Enfin, il y a ces guitares, ou plus exactement cette guitare, électrique, modèle créé par Rozi Plain elle-même. Elle délivre son lot d’arpèges un peu magiques, propulse la musique dans des contrées inédites, sans pour autant dégager un sentiment d’insécurité ou inquiétude. Un sentiment de plénitude et de zénitude plane en effet sur Prize, sentiment qui ne peut que transporter les oreilles lasses vers des terres accueillantes.

Exubérant.

Aux antipodes de cette base sobre et relativement classique (la formule couplet/refrain/pont n’est jamais très loin), la luxuriance et la diversité des arrangements ne manque jamais de dérouter, d’étonner et, pour finir, de rallier les incrédules ou les méfiants à la beauté du disque de Rozi Plain.

Outre des cordes, des synthés et divers apports électroniques, c’est le caractère indomptable des différents effets et arrangements qui détone dans l’univers souvent trop poli de la pop musique. Ici, apports jazz, désynchronisation, effets titubants, parfois hors rythme, renforcent les côtés plus sages du disque. Mais inversement, ces derniers peuvent aussi nourrir le caractère instable des arrangements en leur fournissant une base propice à l’expérimentation tous azimuts.

L’effet produit est souvent surprenant. Le son, jamais linéaire, s’avère parfois explosif, parfois en sourdine, et est sans cesse nourrie par ces facéties qui ne doivent rien au hasard. Parfois, l’impression d’assister à l’effondrement d’un château de cartes se fait ressentir.
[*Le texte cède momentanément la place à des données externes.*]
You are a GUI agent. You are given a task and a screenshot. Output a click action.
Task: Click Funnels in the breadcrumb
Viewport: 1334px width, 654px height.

Pourtant, celui-ci, comme dans un montage vidéo qui repasserait tout en marche arrière semble se reconstruire par lui-même comme par magie. Ainsi, une boucle se forme, une sphère représentant l’univers sonore de la musicienne dans tout ce qu’il possède de plus doux et de concret/complet.

Un art de la composition sur le fil.

Ainsi, ce disque collaboratif (de nombreux musiciens se sont joints à Rozi Plain lors de l’enregistrement de Prize, dont Kate Stables, aux paroles sur Agreeing for two, Amaury Ranger à la basse et Jamie Whitby Coles qui effectue un travail remarquable sur les rythmiques et la production, avec Rozi Plain, pour ne citer qu’eux) s’avère extrêmement homogène et solide, quant bien même ses expérimentations auraient pu détourner l’attention de sa vérité première.

Pas loin d’être un chef-d’oeuvre, ce cinquième long format de Rozi Plain est une pleine réussite, assurément un disque aventureux, proposé par une musicienne hors normes, pas aussi sage qu’il y paraît, mais toujours d’une pertinence rare. Prize reste une œuvre unique, un moment passé hors du temps, donc, forcément, indémodable, comme tout grand disque se respectant.